=== Task objective ===
List the lines of this listing that hold the word "pixels".
- Opening Delimiter -
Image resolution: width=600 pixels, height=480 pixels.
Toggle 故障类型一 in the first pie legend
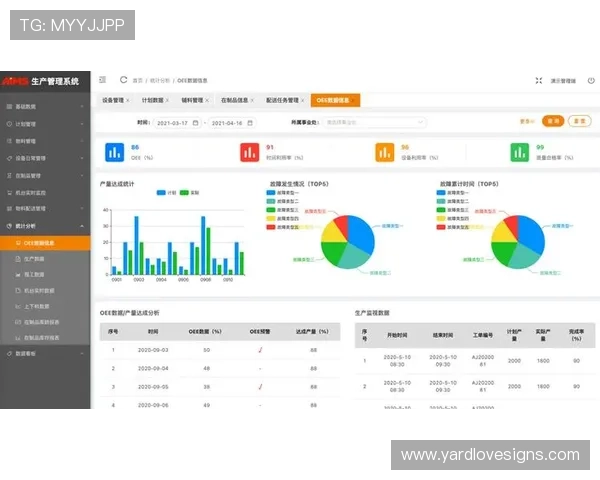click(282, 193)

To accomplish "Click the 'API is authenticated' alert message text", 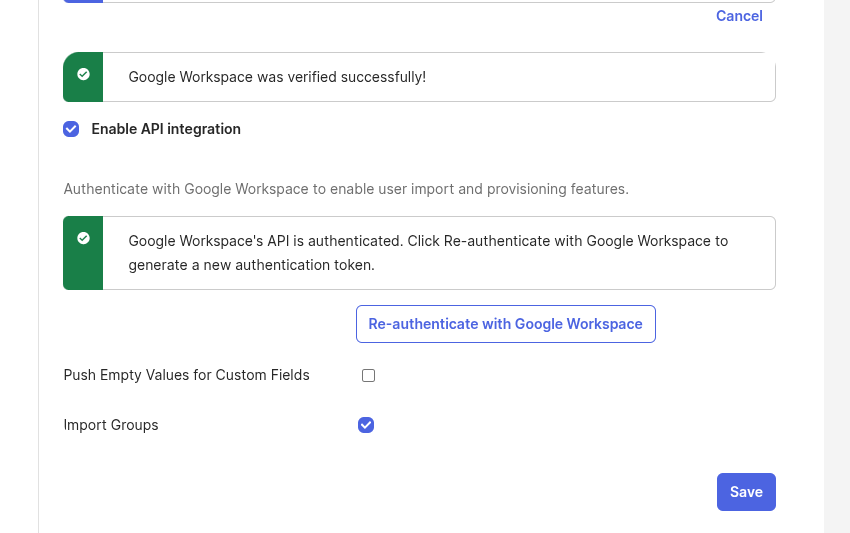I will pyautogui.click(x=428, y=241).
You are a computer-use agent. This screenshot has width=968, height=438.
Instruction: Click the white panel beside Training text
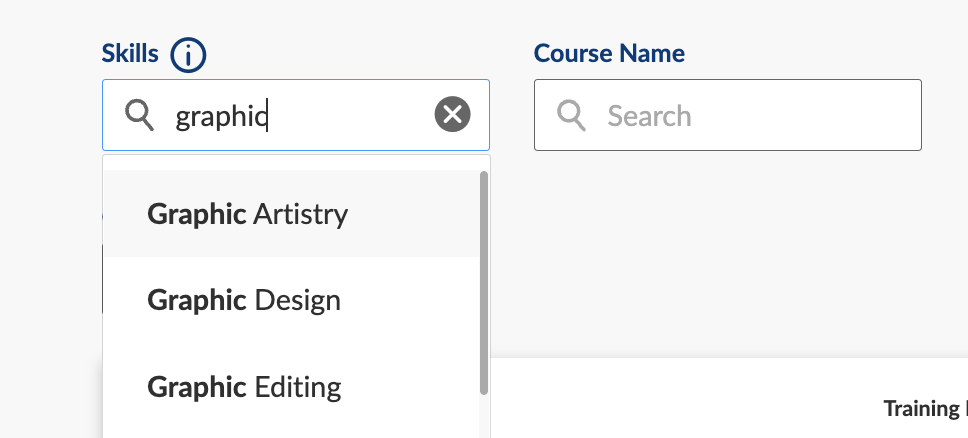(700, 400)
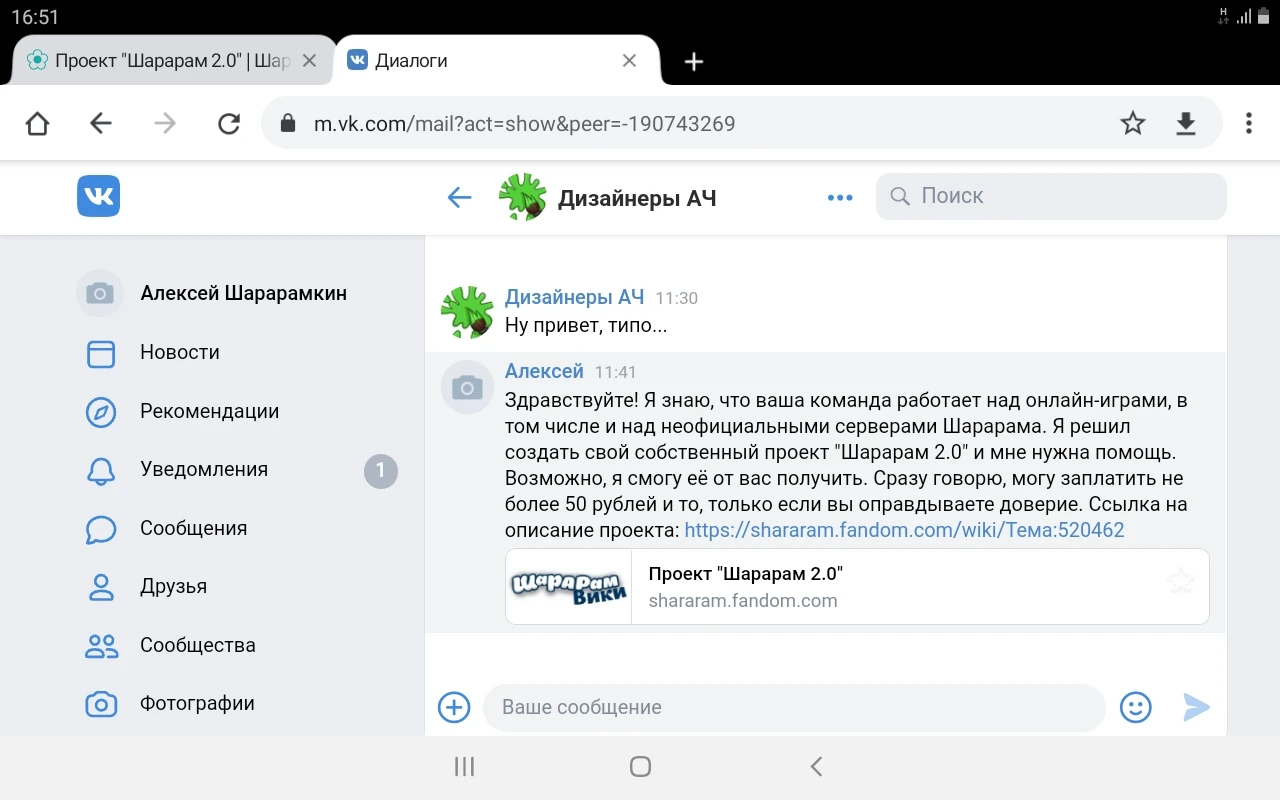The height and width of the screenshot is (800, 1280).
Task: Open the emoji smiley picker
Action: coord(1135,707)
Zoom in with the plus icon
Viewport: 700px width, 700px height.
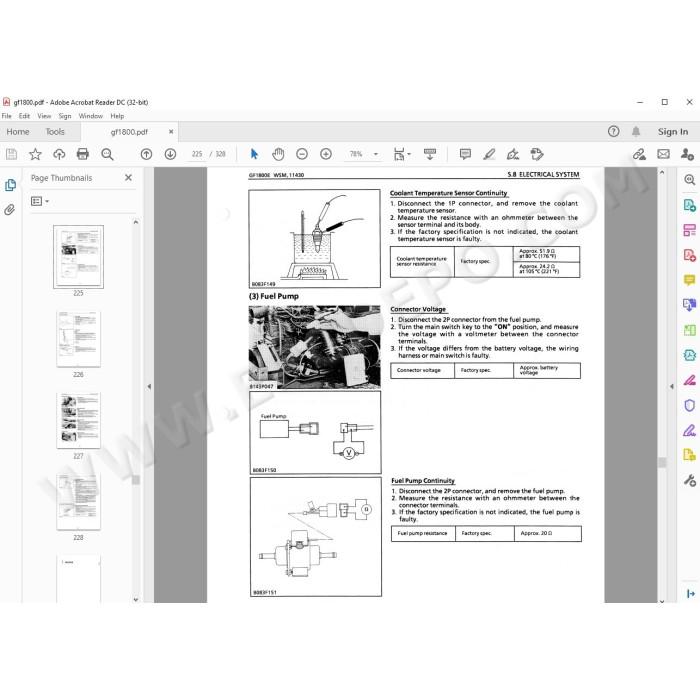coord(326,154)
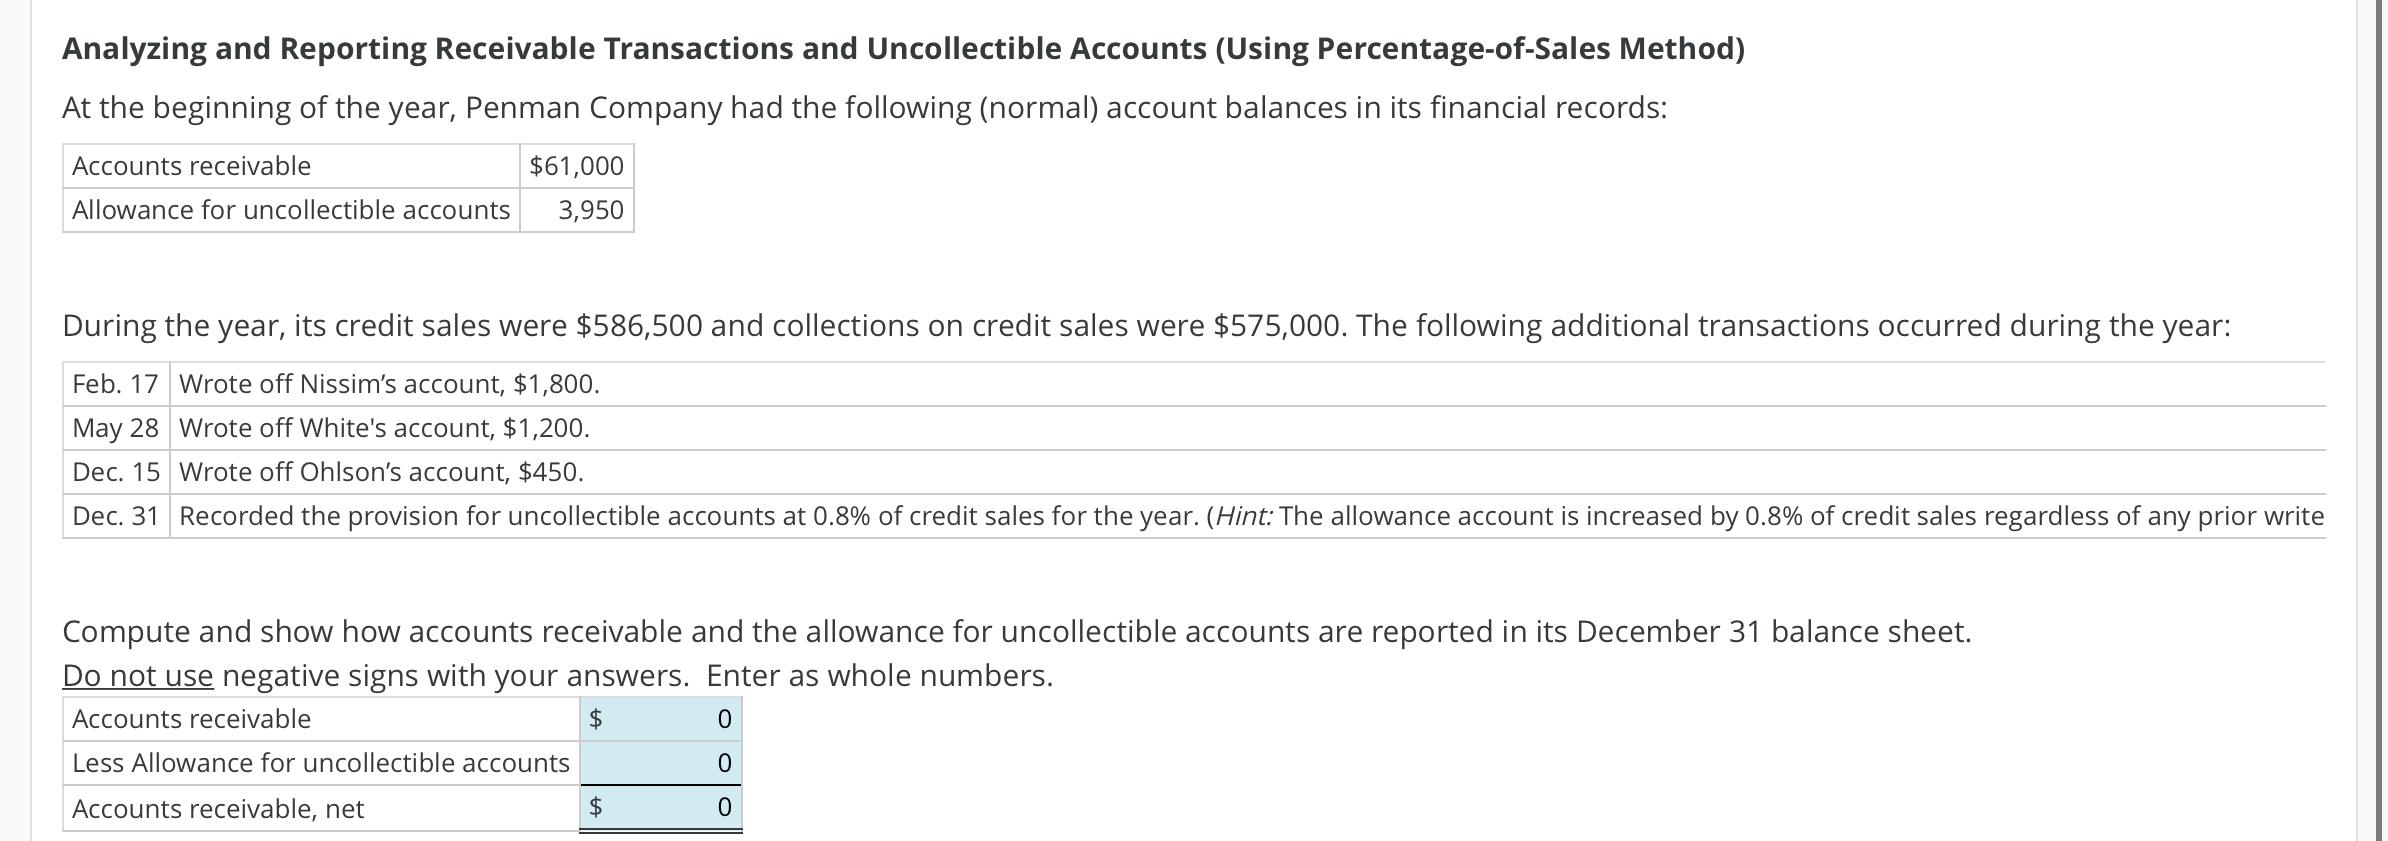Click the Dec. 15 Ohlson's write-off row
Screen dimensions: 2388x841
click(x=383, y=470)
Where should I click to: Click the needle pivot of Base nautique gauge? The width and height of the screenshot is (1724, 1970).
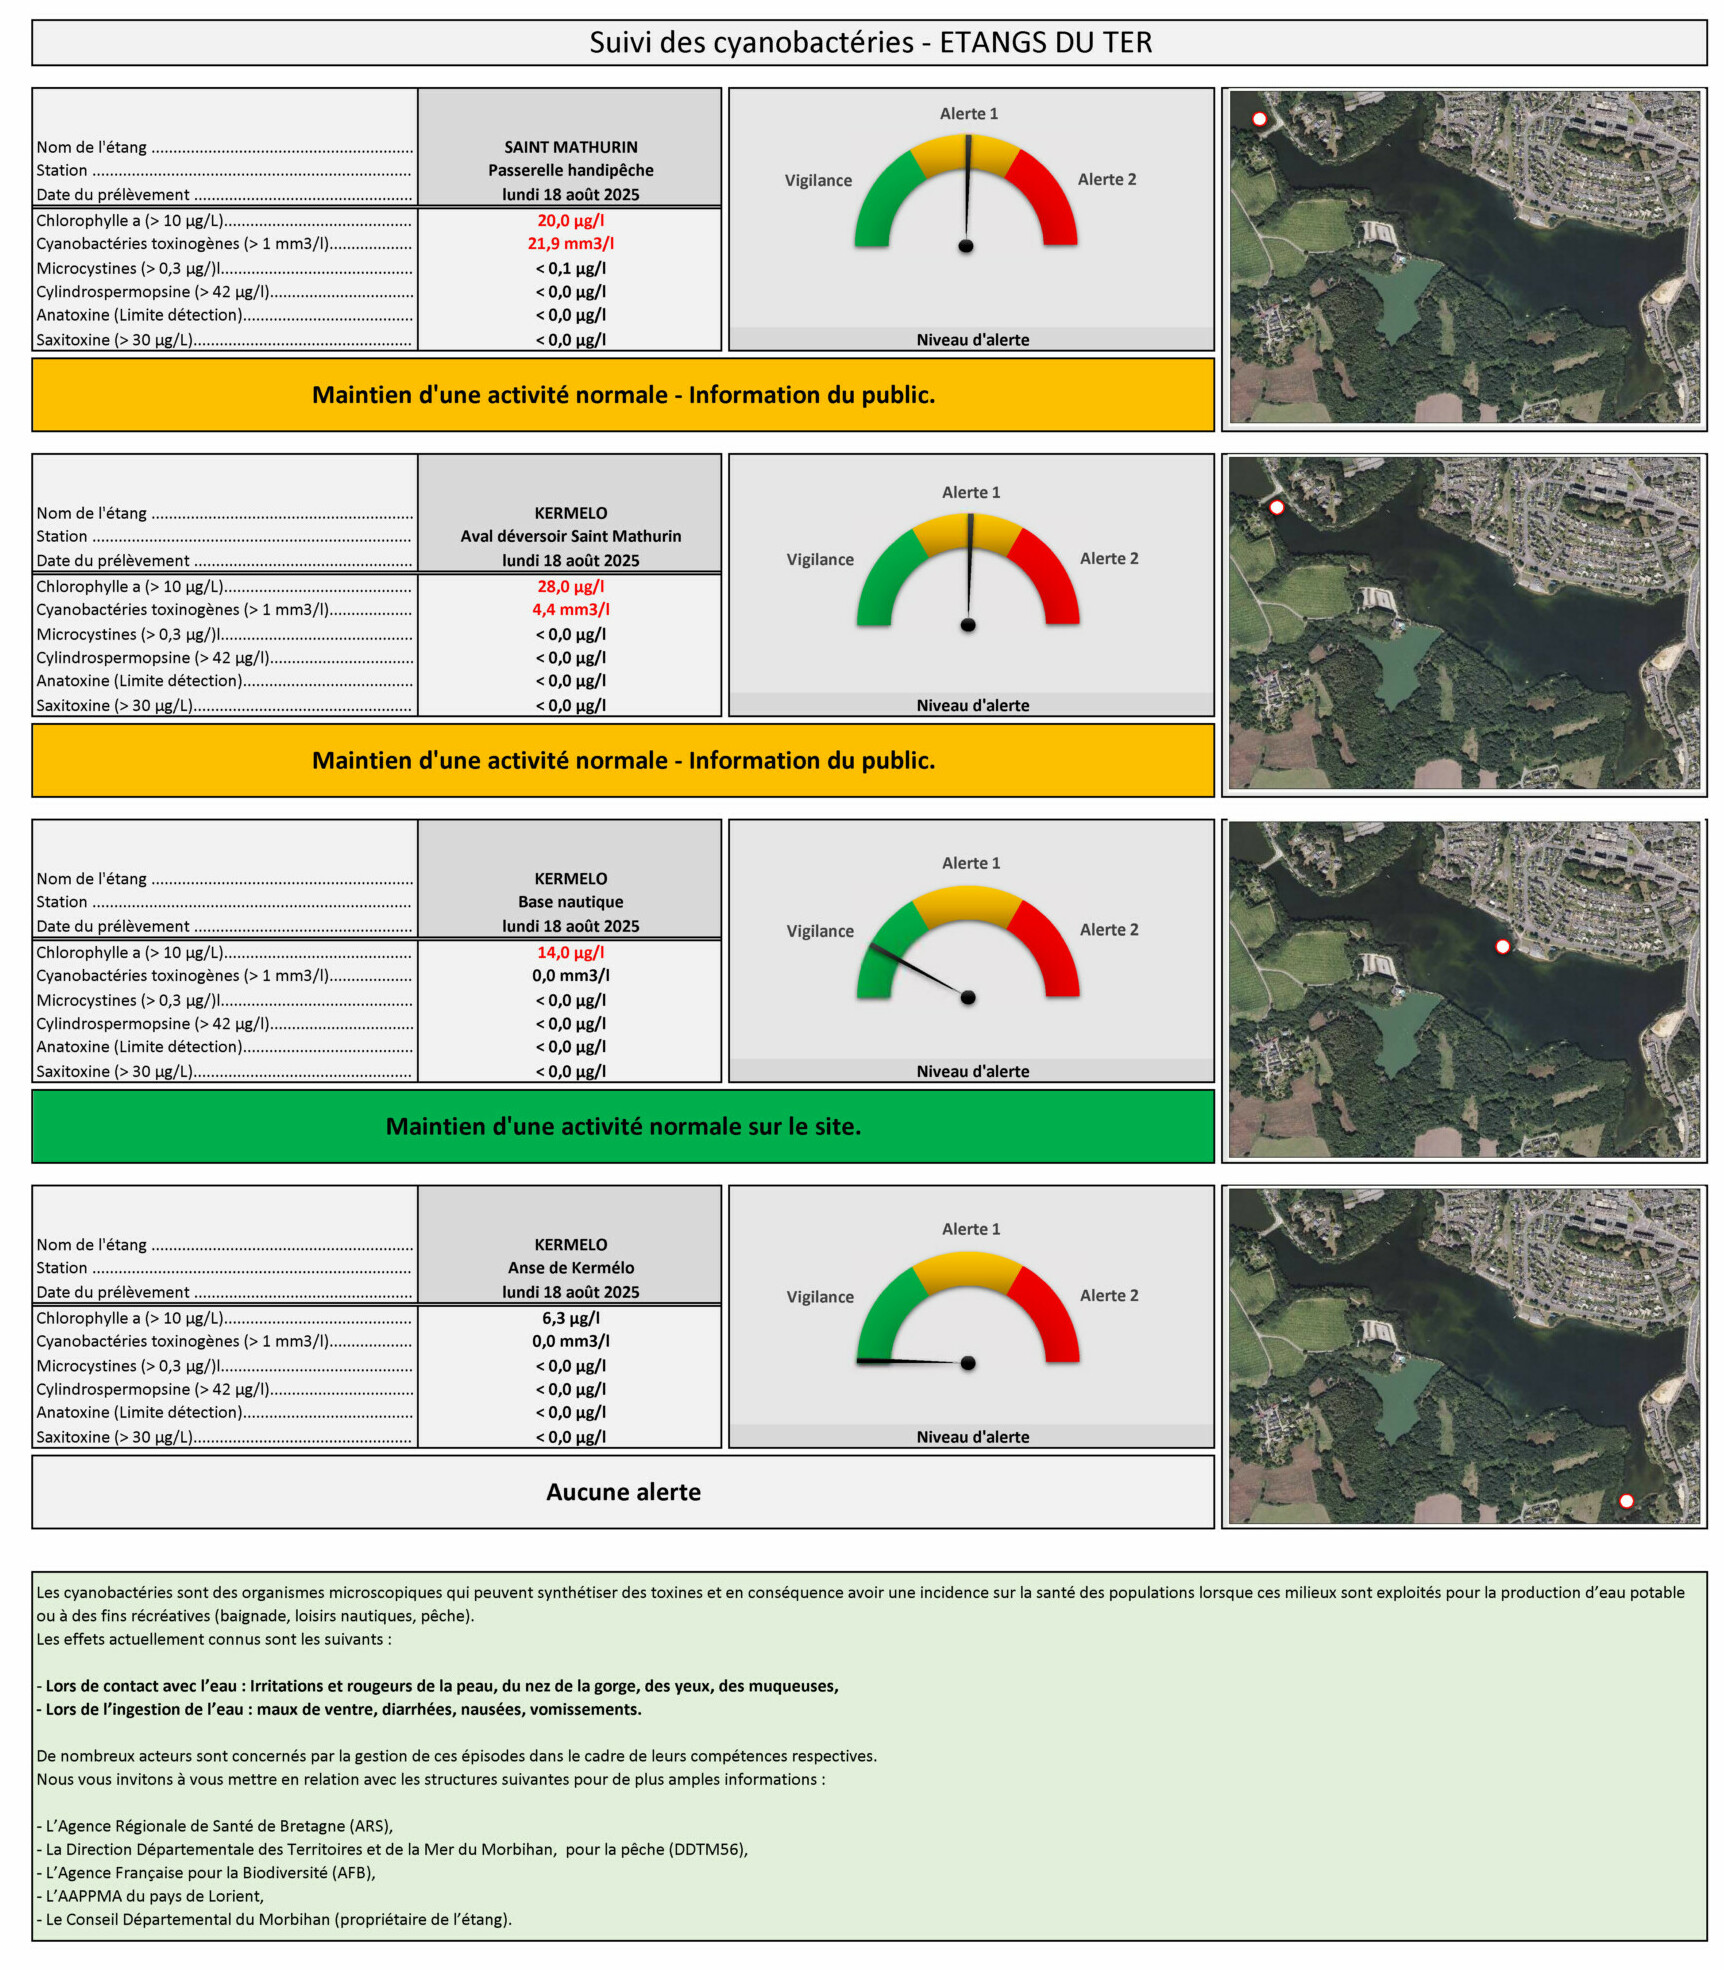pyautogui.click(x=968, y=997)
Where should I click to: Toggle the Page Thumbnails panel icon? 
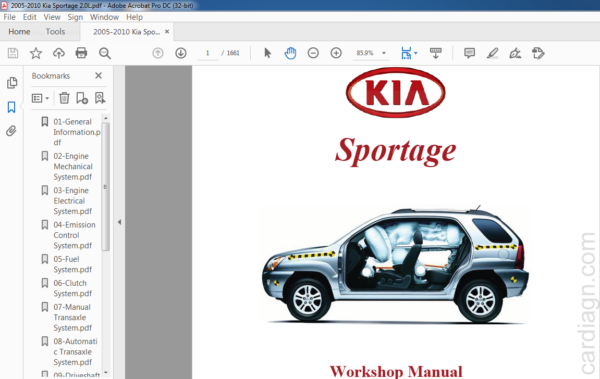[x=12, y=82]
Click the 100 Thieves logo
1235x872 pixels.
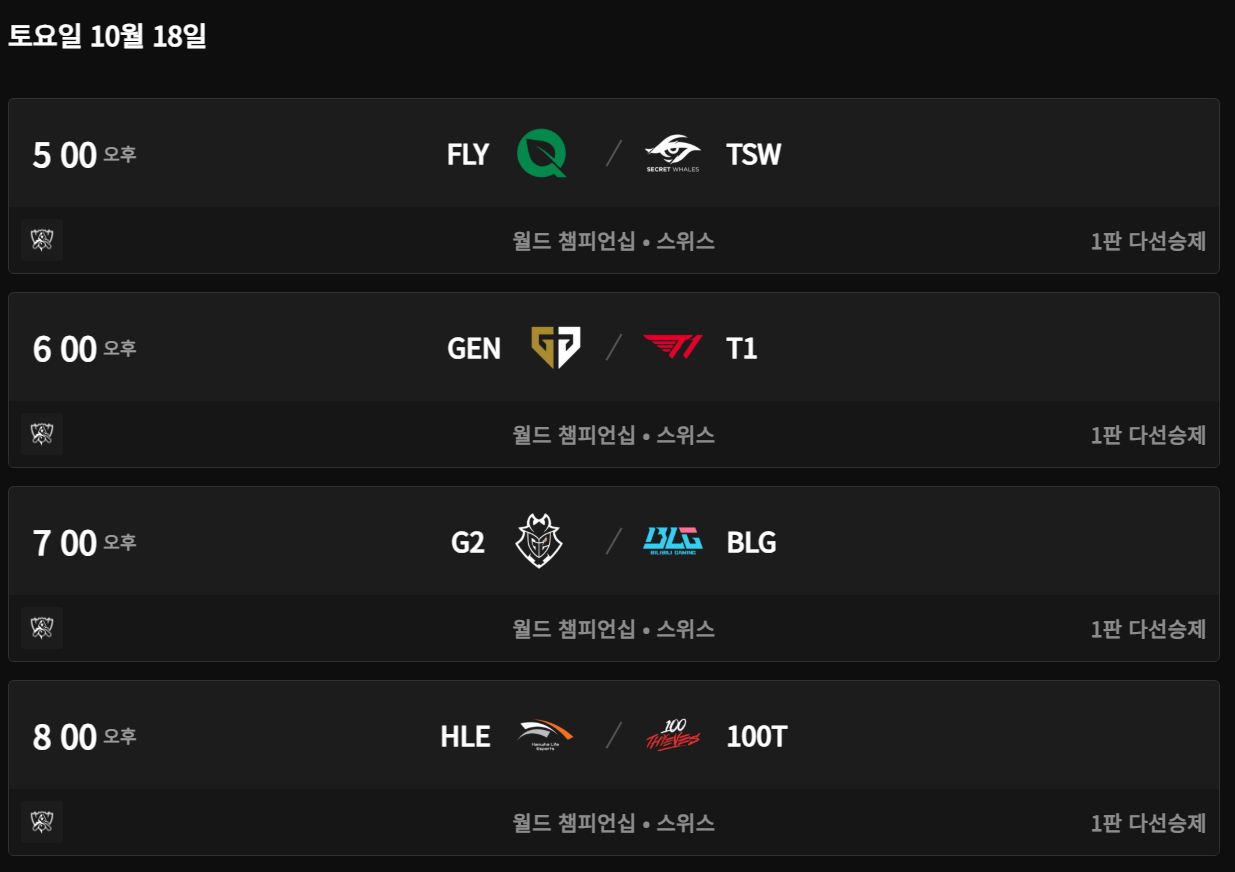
- Closing Delimiter -
=== Answer below ===
Image resolution: width=600 pixels, height=480 pixels.
1235x872 pixels.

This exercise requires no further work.